BB – Where along this way did you run into Mary and where did you get married and so forth?

 

PM – We both went to the University of Redmond, Southern California, she was a year behind me but something they did every year at the University was they turned out a freshman picture book so that … and it was intended for the faculty and for the freshmen so they could become acquainted with classmates and students ….

 

BB – Right.

 

PM –…. and Mary had an absolutely gorgeous photograph from her senior graduation picture and she also happened to be rooming with a friend from the high school that I had gone to.  So we met and so what …

 

BB – So one thing led to another.

 

PM – Well, actually not at that point.  We met each other, we could be friendly, but then finally oh, 6 or 8 months later I had access to a friends car, a way to get off campus for one of the first times for the year, and I said, “What the heck, I’ll ask Mary if she’ll go with me”, and we went all the way over to the next town, ten miles, to see Mary Poppins.  And since we both loved Mary Poppins, that’s what really got us hooked.

 

BB – Ok.

 

PM – We still think about that and we feel like we are in that room where everybody starts laughing and floating off the ground.

Goal. Rewrite the interview from the words "BB – Where along" through "BB – Right.", replacing "freshman picture book" with "freshman directory".

Collected data.
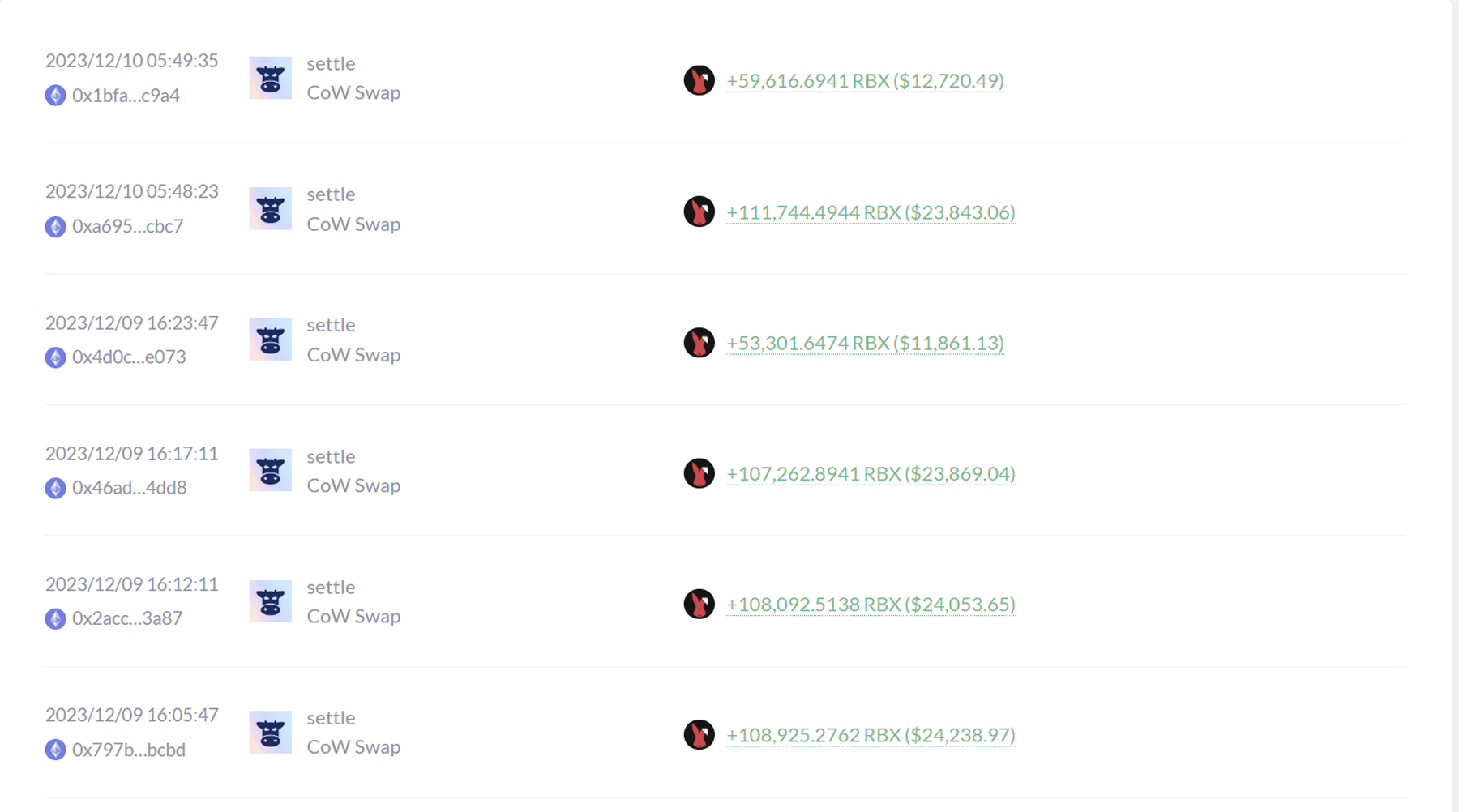Click CoW Swap icon for 0xa695...cbc7 transaction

Reply to the exercise.
BB – Where along this way did you run into Mary and where did you get married and so forth?

 

PM – We both went to the University of Redmond, Southern California, she was a year behind me but something they did every year at the University was they turned out a freshman directory so that … and it was intended for the faculty and for the freshmen so they could become acquainted with classmates and students ….

 

BB – Right.